Les réseaux sociaux jouent un rôle majeur dans l’explosion de la demande en médecine esthétique. De nombreuses jeunes femmes cherchent à ressembler aux images filtrées et retouchées qu’elles voient sur Instagram ou TikTok. Cette obsession de la perfection numérique pousse certaines à multiplier les interventions, souvent auprès de praticiens douteux proposant des services à moindre coût. Malheureusement, les résultats ne sont pas toujours à la hauteur des attentes et de nombreuses patientes finissent par regretter des modifications excessives ou mal réalisées. Ce phénomène est particulièrement préoccupant, car il risque d’augmenter la demande en chirurgie réparatrice dans les années à venir.
Produits illégaux et absence de traçabilité.
Un autre danger concerne la prolifération de produits injectables non conformes, vendus librement sur Internet ou achetés à l’étranger. Certaines entreprises peu scrupuleuses vendent ces produits directement à des esthéticiennes ou à des particuliers, sans garantie de leur conformité aux normes européennes (CE) ou américaines (FDA). Il n’est pas rare que des patients s’injectent eux-mêmes ces produits, guidés par des tutoriels trouvés sur YouTube ou des forums en ligne. Cette absence totale de contrôle représente un risque majeur pour la santé publique.
Que faire pour se protéger ?

Entrées du jeu de données
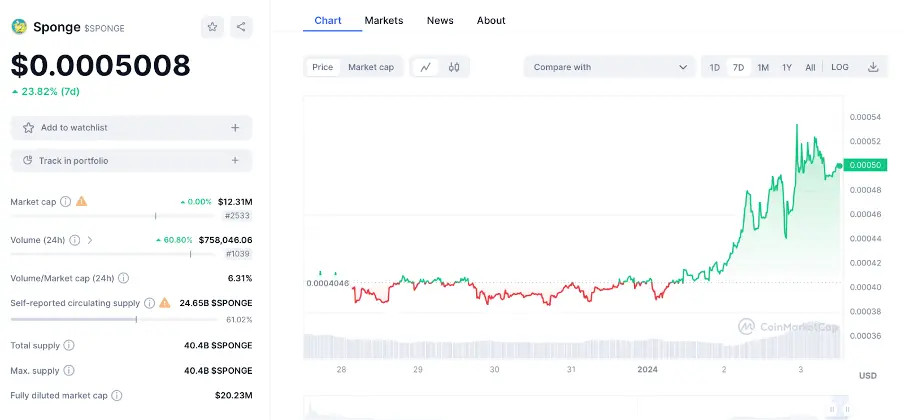
Task: Open the Markets tab
Action: pyautogui.click(x=384, y=20)
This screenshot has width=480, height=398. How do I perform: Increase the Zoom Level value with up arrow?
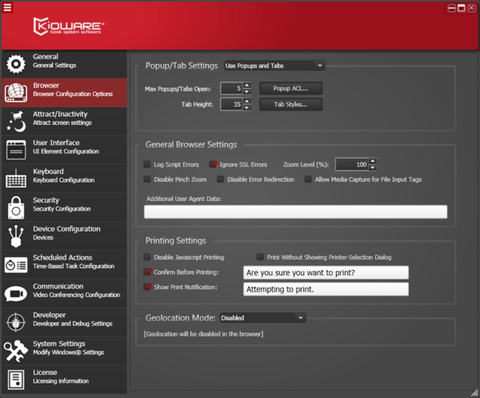(373, 161)

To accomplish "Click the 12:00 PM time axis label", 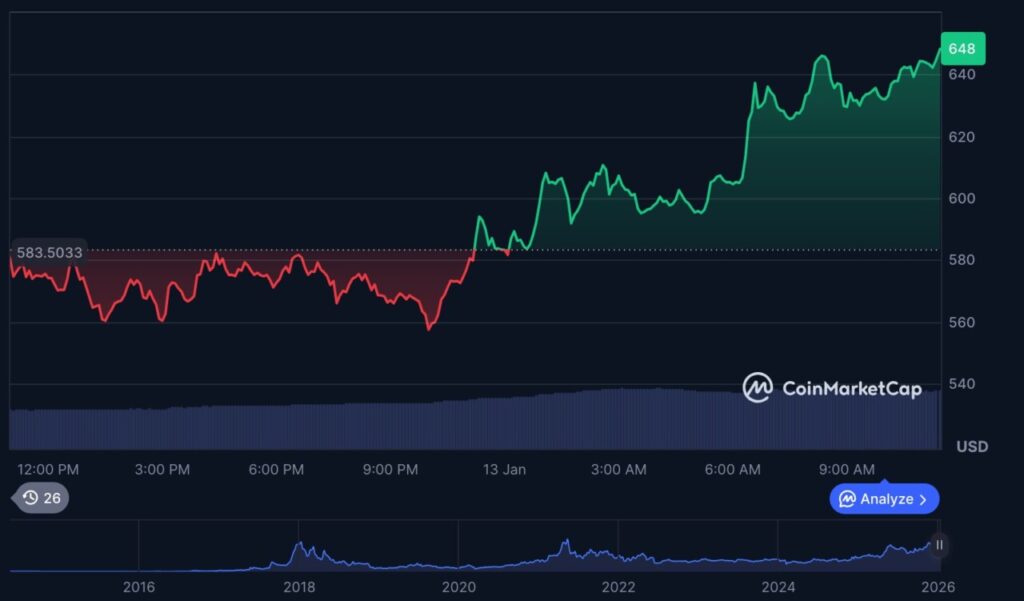I will pyautogui.click(x=48, y=469).

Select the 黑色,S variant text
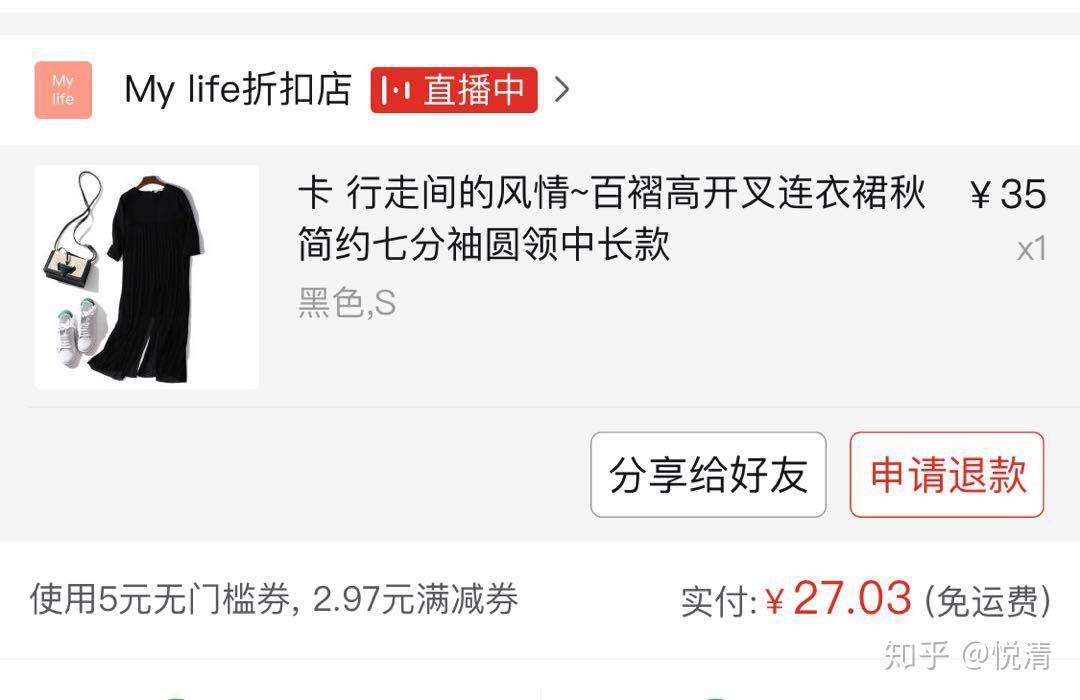347,302
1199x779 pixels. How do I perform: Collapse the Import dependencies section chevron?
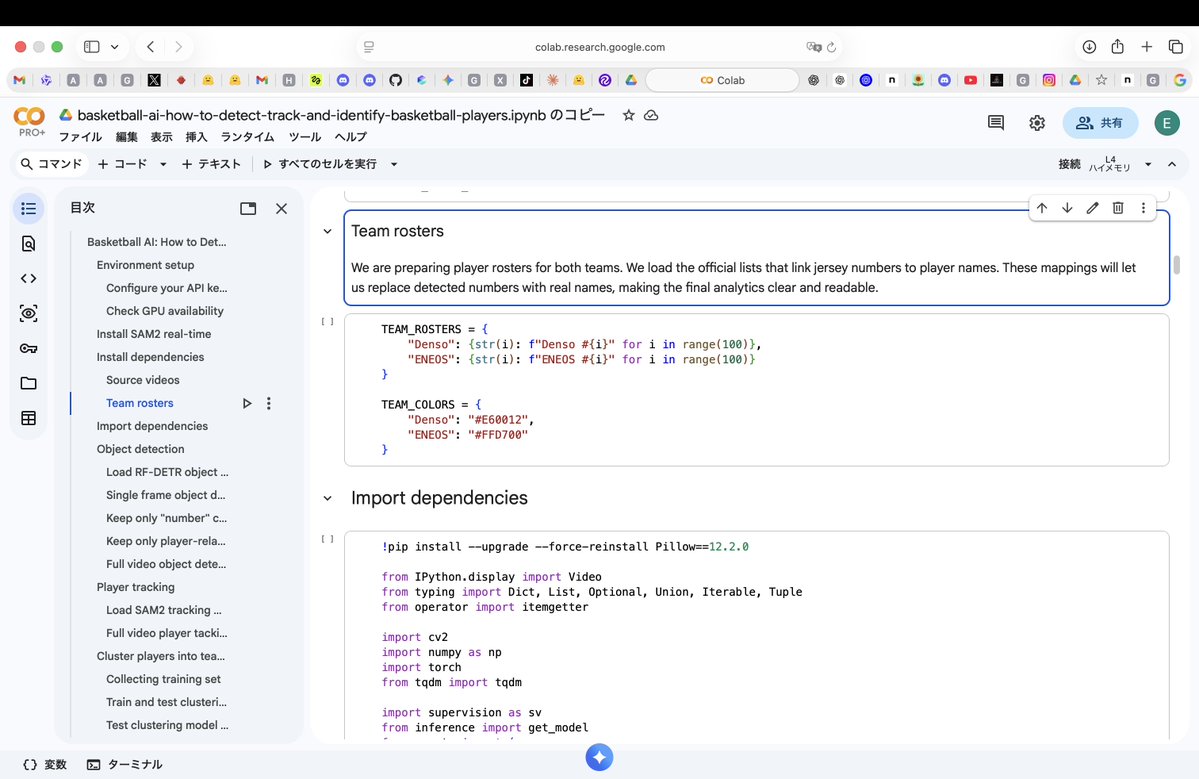(327, 498)
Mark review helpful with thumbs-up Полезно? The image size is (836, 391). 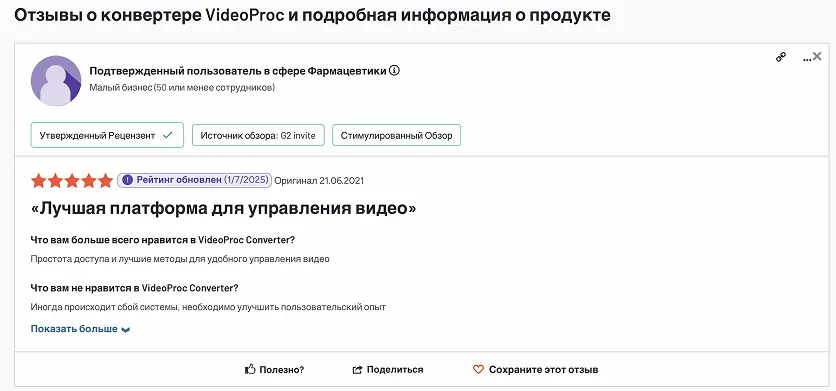274,369
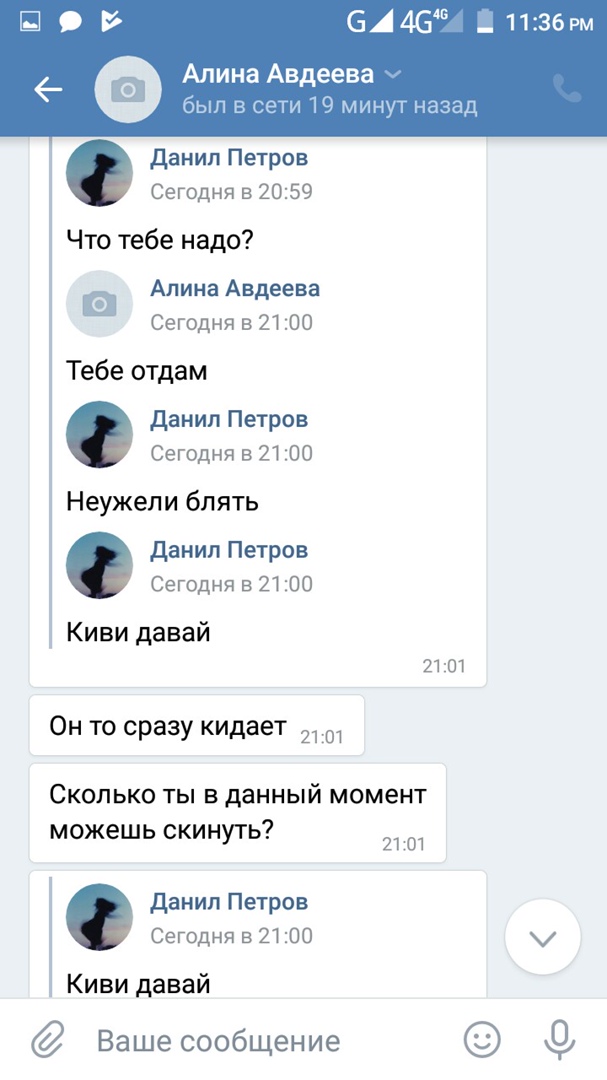Start a call with the phone icon
Viewport: 607px width, 1080px height.
pos(567,89)
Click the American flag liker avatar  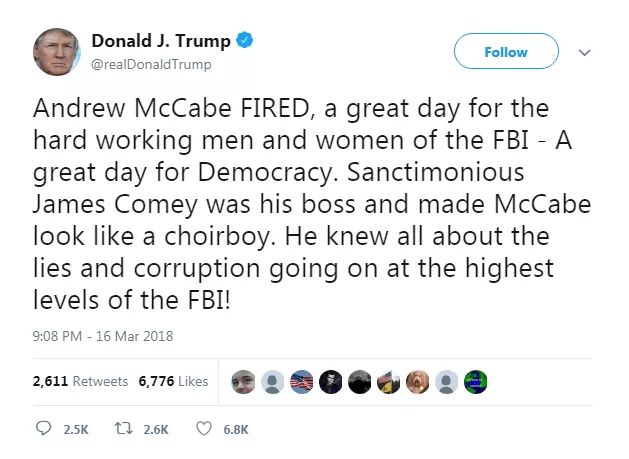click(x=301, y=381)
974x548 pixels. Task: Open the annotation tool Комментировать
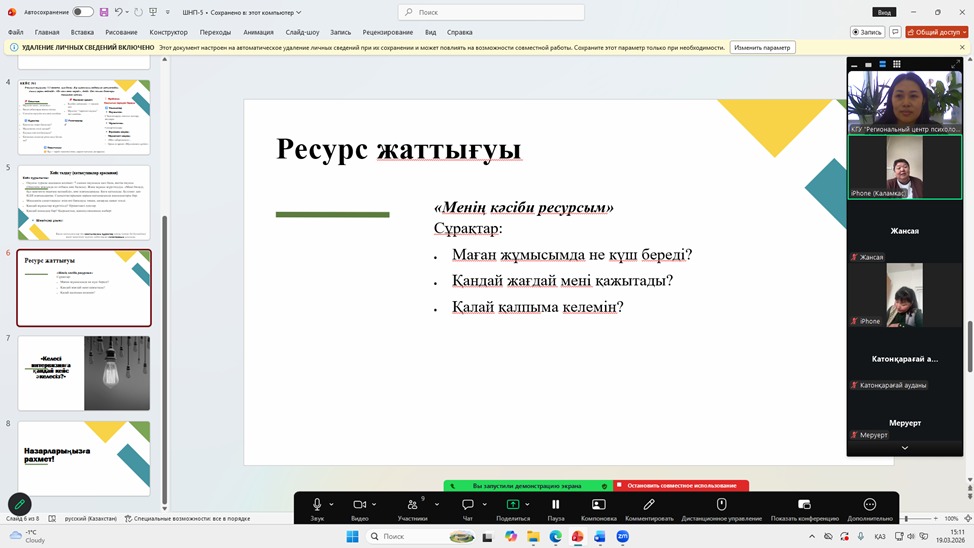[649, 505]
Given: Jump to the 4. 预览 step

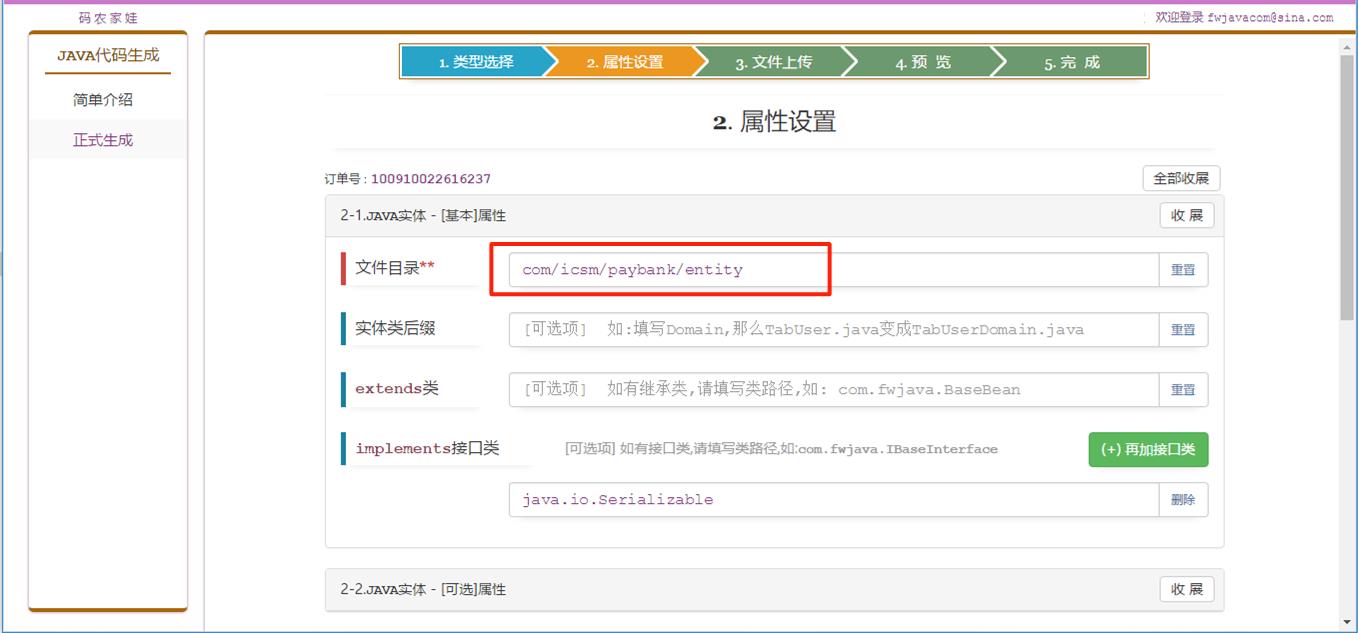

## Actions requises
[a] Renvoyez à l'identique le passage de l'extrait sur la médecine esthétique qui va de « Un autre danger » jusqu'à « la santé publique. ».
[b] Poursuivez l'extrait sur la médecine esthétique à partir de sa dernière phrase.

## Résultats par tâche
[a]
Un autre danger concerne la prolifération de produits injectables non conformes, vendus librement sur Internet ou achetés à l’étranger. Certaines entreprises peu scrupuleuses vendent ces produits directement à des esthéticiennes ou à des particuliers, sans garantie de leur conformité aux normes européennes (CE) ou américaines (FDA). Il n’est pas rare que des patients s’injectent eux-mêmes ces produits, guidés par des tutoriels trouvés sur YouTube ou des forums en ligne. Cette absence totale de contrôle représente un risque majeur pour la santé publique.

[b]
Face à cette situation préoccupante, la RBSPS recommande plusieurs précautions aux patients souhaitant recourir à un traitement esthétique. Il est essentiel de vérifier les qualifications du praticien en consultant son numéro INAMI et en s’assurant qu’il appartient à une spécialité reconnue en médecine esthétique (210). Il est également recommandé d’éviter les offres trop alléchantes, les promotions agressives sur les réseaux sociaux et les consultations dans des lieux non médicaux comme les instituts de beauté. Une intervention réalisée par un praticien qualifié, dans un cadre médical strict, reste le seul gage de sécurité et de qualité.
Un appel à l'action pour une réglementation renforcée.
La RBSPS appelle les autorités belges à renforcer l’encadrement de la médecine esthétique et à appliquer strictement la loi du 23 mai 2013 et la loi qualité du 22 avril 2019. Elle demande la mise en place de quatre mesures essentielles :
- L’application stricte de la loi sur la qualité des soins :
Les chirurgiens plasticiens membres de l'association professionnelle et scientifique RBSPS appellent à une meilleure application de la législation. Des règles claires doivent également être établies pour les médecins d'autres spécialités afin de définir quels médecins peuvent effectuer quelles injections et dans quelles zones anatomiques. - La reconnaissance et la certification du titre de médecin esthétique :
une formation officielle doit être instaurée pour garantir que ces actes soient réalisés par des professionnels compétents. - Un encadrement strict des pratiques sur les réseaux sociaux :
il est urgent de réguler la promotion des actes médicaux esthétiques en ligne et de lutter contre les influenceurs et praticiens non qualifiés qui y font leur publicité. - Un contrôle rigoureux de la vente des produits injectables :
ces produits doivent être réservés exclusivement aux médecins et vendus uniquement par des canaux sécurisés.
L'urgence d'agir.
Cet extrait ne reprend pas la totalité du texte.